I walked into the dealership and was greeted by a gentleman wearing a name tag. Bill introduced himself, asked my name and promptly forgot it. He called me Don a couple of times. He asked if this was my first visit to this dealership.
Anyway, he told me that the cars he had were some of the best financing deals this side of Rialto and that he should know. In the last four years, he had worked at eleven car dealerships. It might have been twelve except for that technicality of that domestic abuse thing. His anger management classes were scheduled in such a way as to make sure that a working guy couldn’t get a break any more, so he had been unemployed for two months. But, he said, it was just as well, because it was at a time when his daughter from a previous marriage had “come back home” since her no-good boyfriend had been sentenced to six years at Soledad and that he had left her and the kids without even the window to throw it out of. So, while he was between jobs, he converted the recreation room into a mini-suite with a separate entrance so they wouldn’t be as disruptive to his “socializing with the ladies, now that the wife had left him and all.” Bill mentioned he was pretty handy at renovations and such.

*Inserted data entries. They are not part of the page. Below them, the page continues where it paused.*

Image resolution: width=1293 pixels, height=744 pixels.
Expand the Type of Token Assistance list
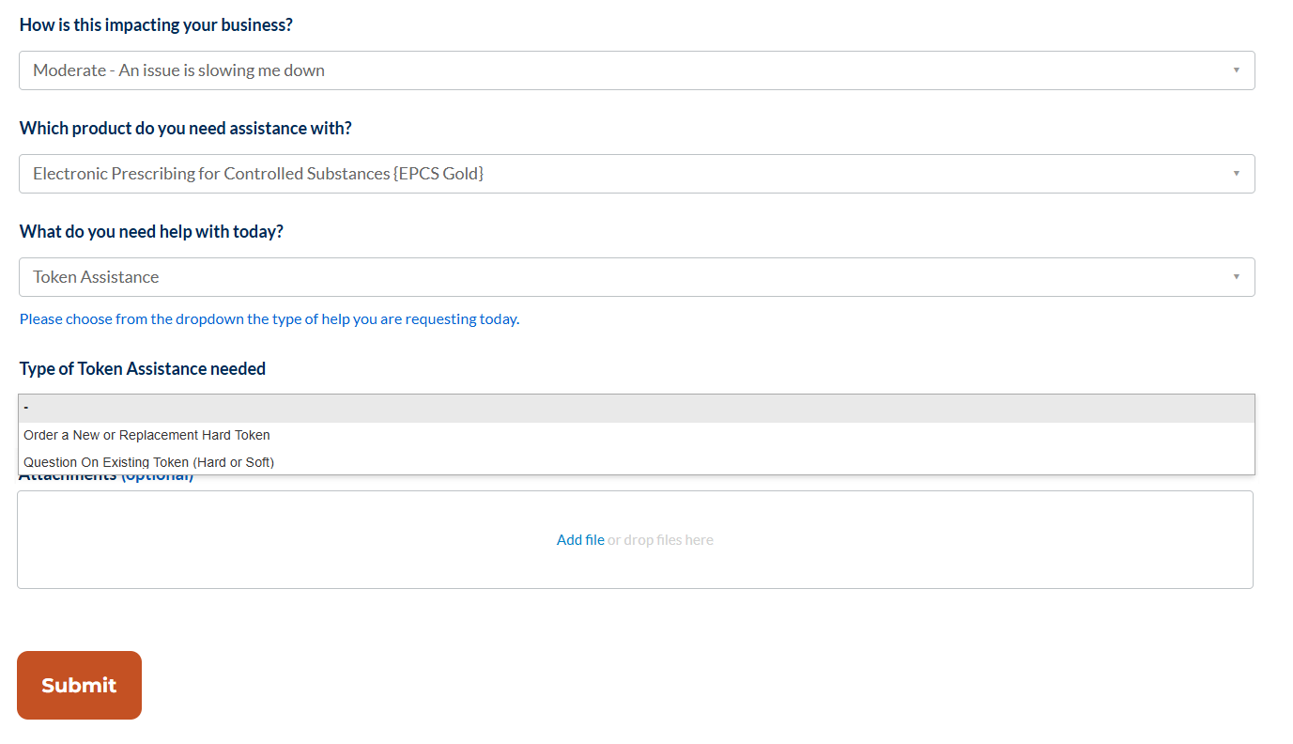(x=635, y=407)
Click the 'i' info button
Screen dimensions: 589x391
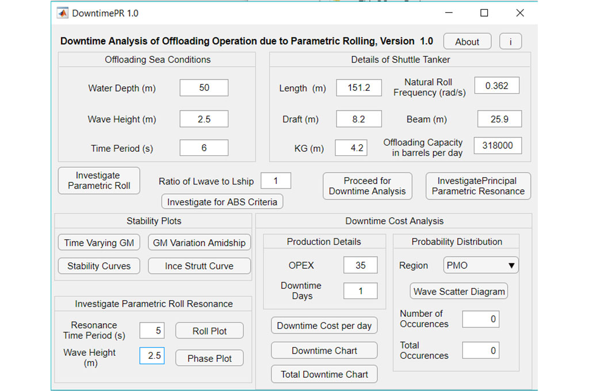[510, 41]
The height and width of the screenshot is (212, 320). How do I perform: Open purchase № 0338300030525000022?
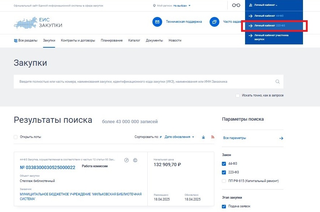coord(48,168)
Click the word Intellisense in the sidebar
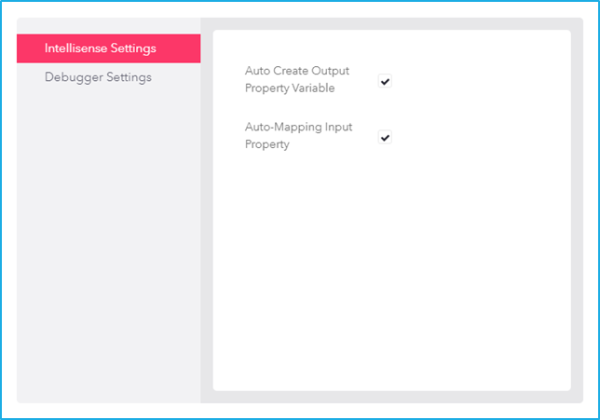 (75, 48)
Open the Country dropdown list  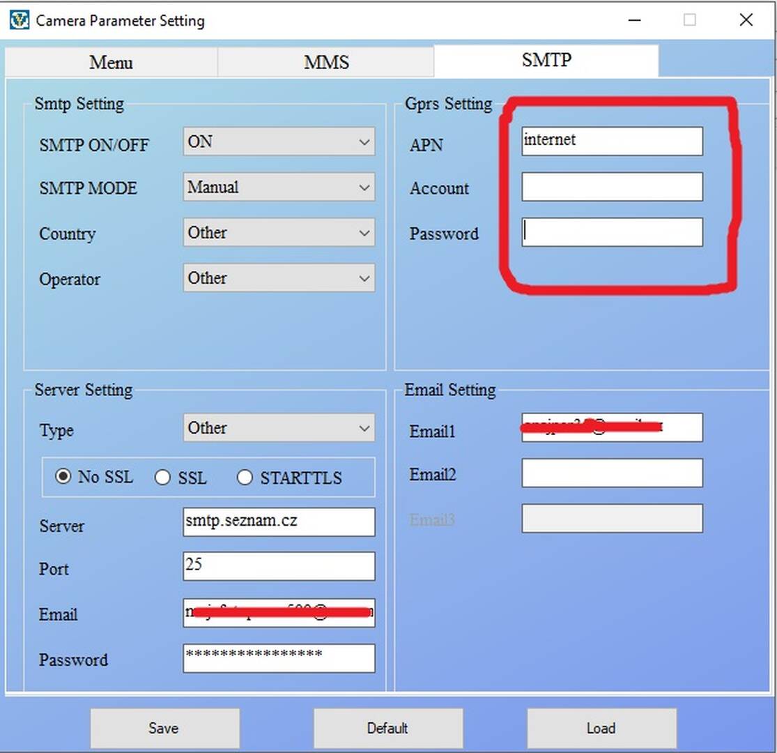(279, 233)
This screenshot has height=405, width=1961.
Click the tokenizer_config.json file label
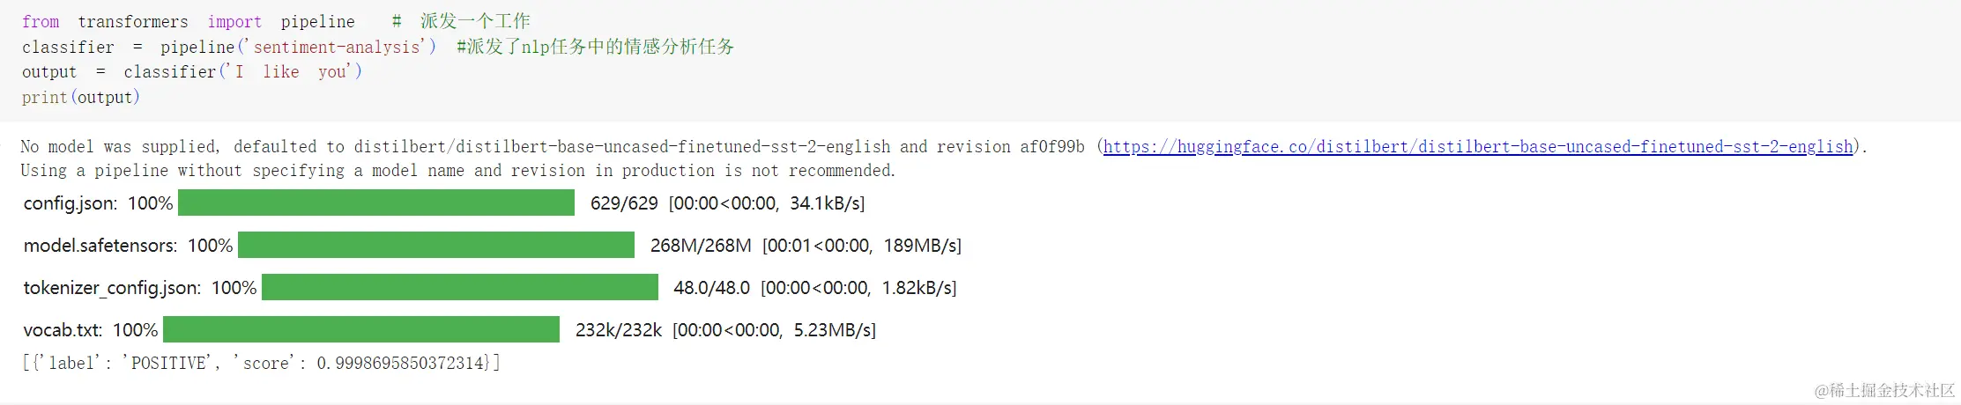(111, 288)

At a pause in this expose, I told Bill that I wanted a vehicle for my dogs, one that could tow a twenty-two foot trailer. Bill said that for a twenty-two footer, I would probably need a transmission cooler and that he couldn’t get one installed here at the dealership, but he’d refer me to his ex-brother-in-law who did “side jobs for cash.”
Bill then asked me if I had been prequalified to buy a vehicle, and what sort of “down-stroke” I had. I wasn’t really sure what he meant, so he introduced me (as “Don”) to Gavin, his lender. Gavin repeated that they had access to all the best car loan programs and that his job was to fit me into the program that exceeded (my) expectations. I didn’t know what that meant either. He asked me to fill in some paperwork, but not to worry. He could tell if someone was a deadbeat and that he wouldn’t run my credit if I wasn’t going to be able to buy.

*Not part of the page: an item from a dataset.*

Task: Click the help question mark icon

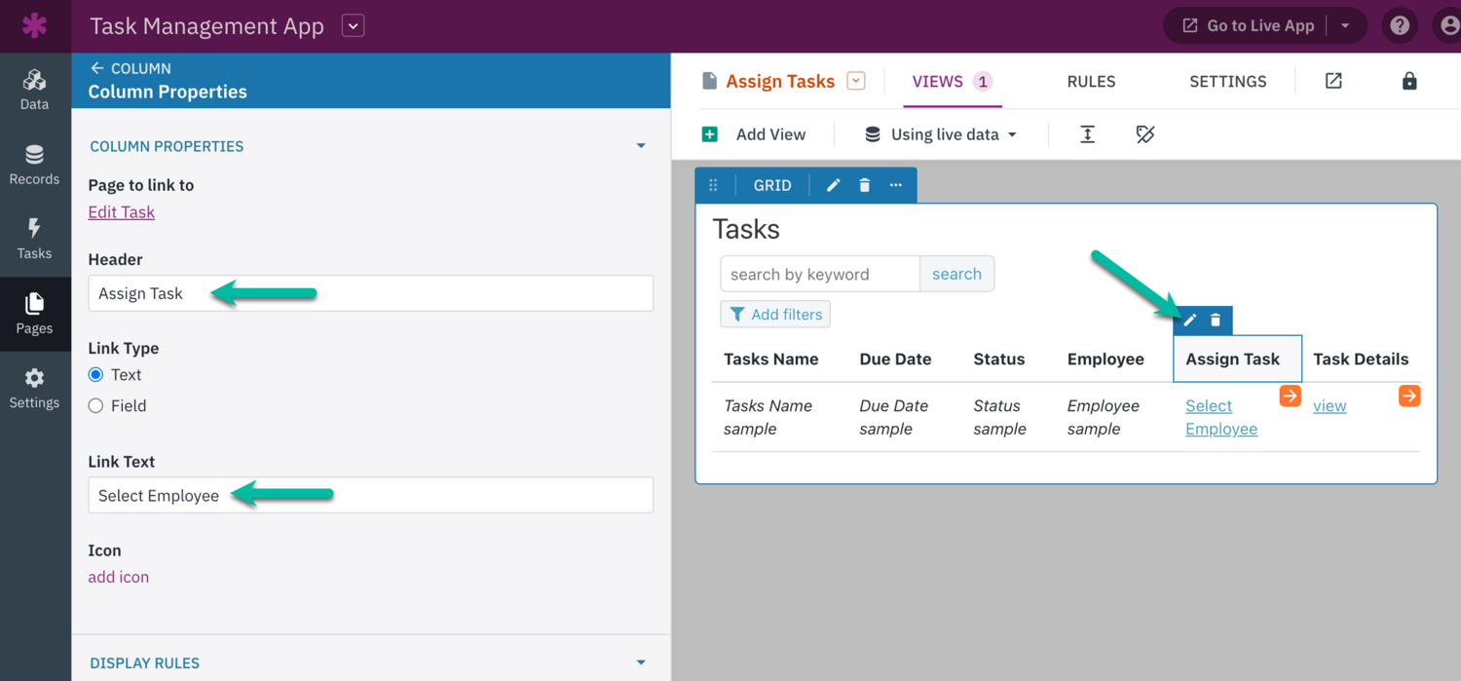Action: (x=1400, y=26)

I didn’t fill in every line, of course, but, when I was done, Gavin took a quick look, did a few things on the computer, and beamed. “You are good to go, Don!”
My paperwork said I was Dave.
He said I could tell Bill that I “was pre-qualified to the max.”

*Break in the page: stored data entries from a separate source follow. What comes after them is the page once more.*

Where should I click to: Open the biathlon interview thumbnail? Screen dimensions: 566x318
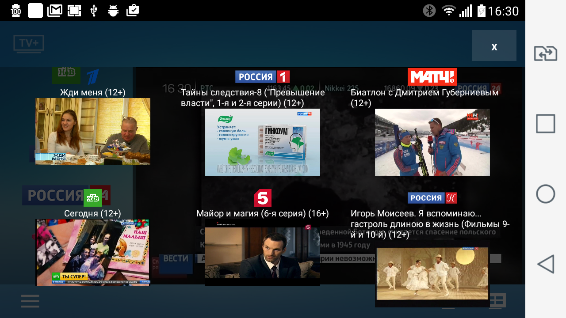click(x=432, y=142)
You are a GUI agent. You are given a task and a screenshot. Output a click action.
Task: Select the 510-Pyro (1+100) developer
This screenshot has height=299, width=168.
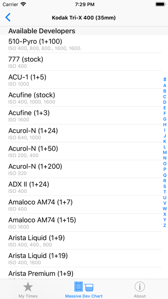(84, 44)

I left him at his desk, but never could find Bill again.
As I make these notes, I realize that I never got a card, the name of the dealership, or even the brand of vehicles they sell. I didn’t know their prices, if the dog carriers would fit or if the trucks had enough power to tow the trailer up to the mountain place.
But, I do remember that Gavin claimed I was “pre-qualified to the max.” I was happy that he didn’t think I was a deadbeat.
And, I know more about Bill than I care to, and I also know he wasn’t pushy, either.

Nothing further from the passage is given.